19 de septiembre de 2008

Thomas Mann - Final de La muerte en Venecia





Tadrio se dirigió en diagonal hacia el mar. Iba descalzo y vestía su traje listado con una cinta roja.

Deteniéndose al borde del agua, con la ca­beza baja, empezó a dibujar en la arena húme­da con la punta del pie; luego entró en el agua, que en su mayor profundidad no le llegaba ni a la rodilla, la atravesó dudando, descuidadamen­te, y dejó el banco de arena. Allí se detuvo un momento, con el rostro vuelto hacia la anchura del mar, luego empezó a caminar lentamente, por la larga y angosta lengua de tierra, hacia la izquierda.

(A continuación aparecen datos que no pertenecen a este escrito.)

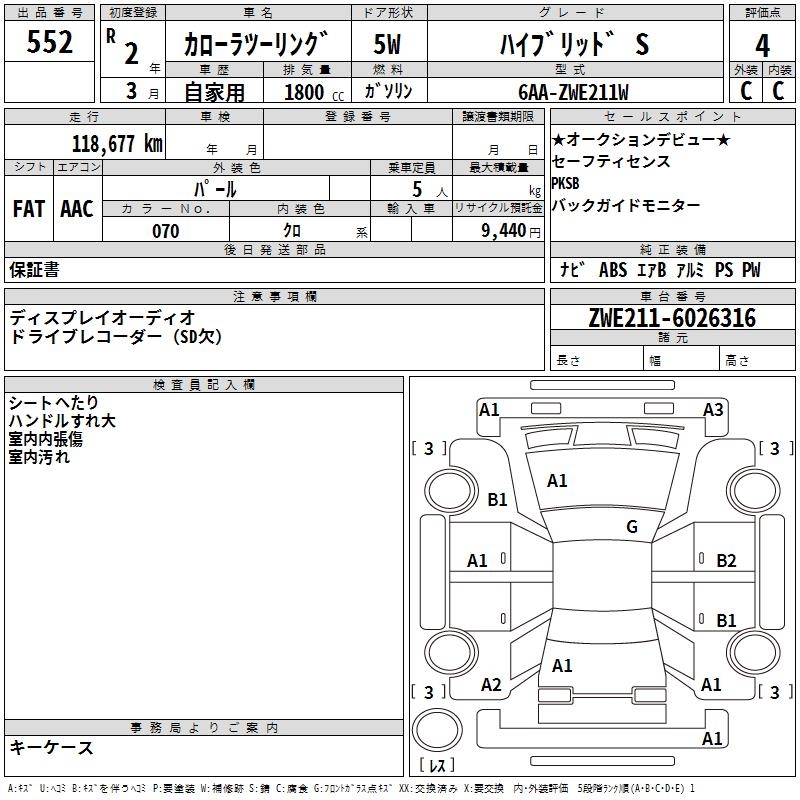This screenshot has height=800, width=800.
Task: Click the mileage value 118,677 km
Action: coord(117,143)
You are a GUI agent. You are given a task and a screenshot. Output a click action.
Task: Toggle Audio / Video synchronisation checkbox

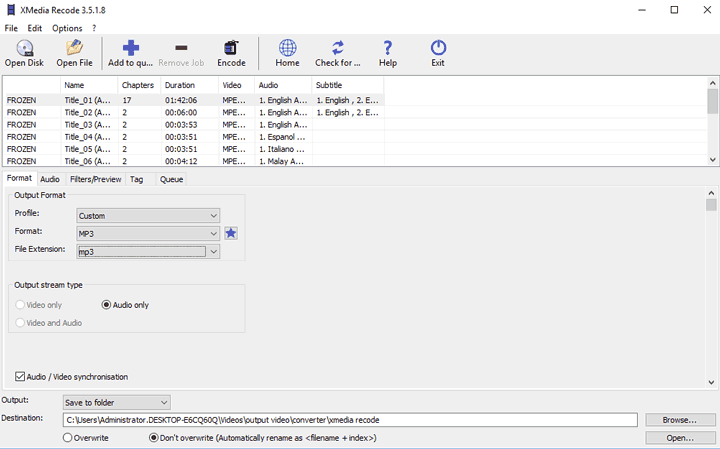pyautogui.click(x=20, y=377)
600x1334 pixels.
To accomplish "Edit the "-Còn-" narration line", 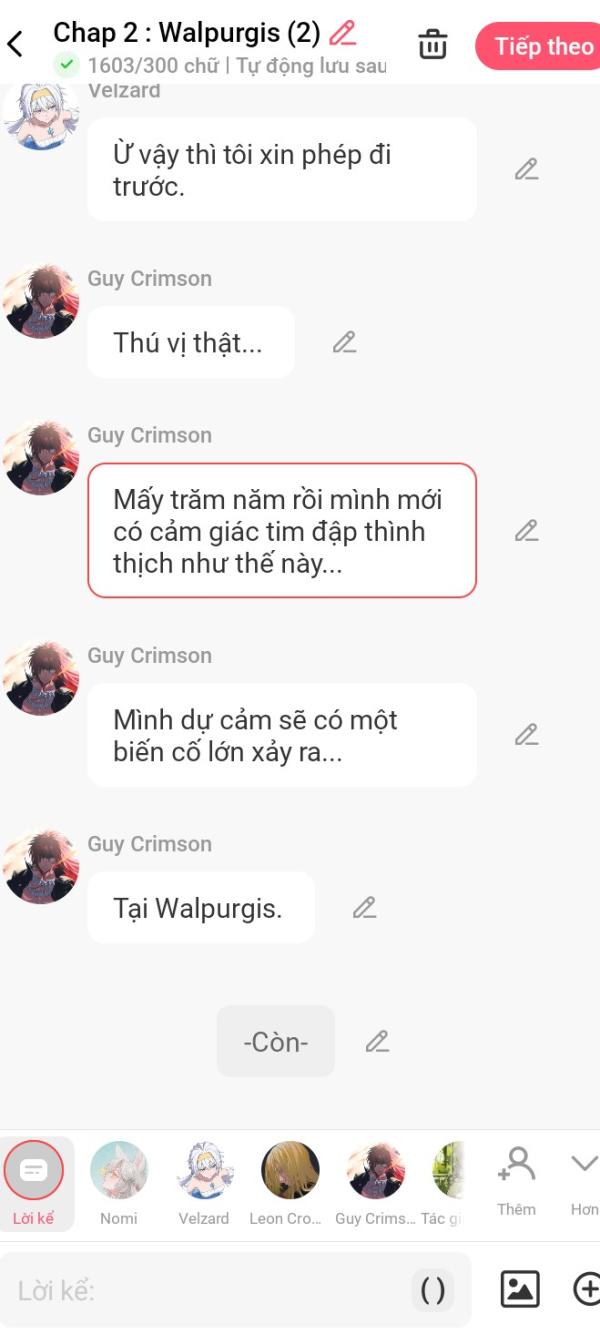I will (x=377, y=1041).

Separado de la tierra por el agua, separado de los compañeros por un movimien­to de altanería, su figura se deslizaba aislada y solitaria, con el cabello flotante, allá por el mar, a través del viento, hacia la neblina infi­nita. Otra vez se detuvo para contemplar el mar. De pronto, como si lo impulsara un recuer­do, bruscamente, hizo girar el busto y miró hacia la orilla por encima del hombro. El con­templador estaba allí, sentado en el mismo si­tio donde por primera vez la mirada de aque­llos ojos de ensueño se había cruzado con la suya. Su cabeza, apoyada en el respaldo de la silla, seguía ansiosamente los movimientos del caminante. En un instante dado se levantó para encontrar la mirada, pero cayó de bruces, de modo que sus ojos tenían que mirar de abajo arriba, mientras su rostro tomaba la expresión cansada, dulcemente desfallecida, de un ador­mecimiento profundo. Sin embargo, le parecía que, desde lejos, el pálido y amable mancebo le sonreía y le saludaba.

Pasaron unos minutos antes de que acudie­ran en su auxilio; había caído a un lado de su silla. Le llevaron a su habitación, y aquel mismo día, el mundo, respetuosamente estremecido, recibió la noticia de su muerte.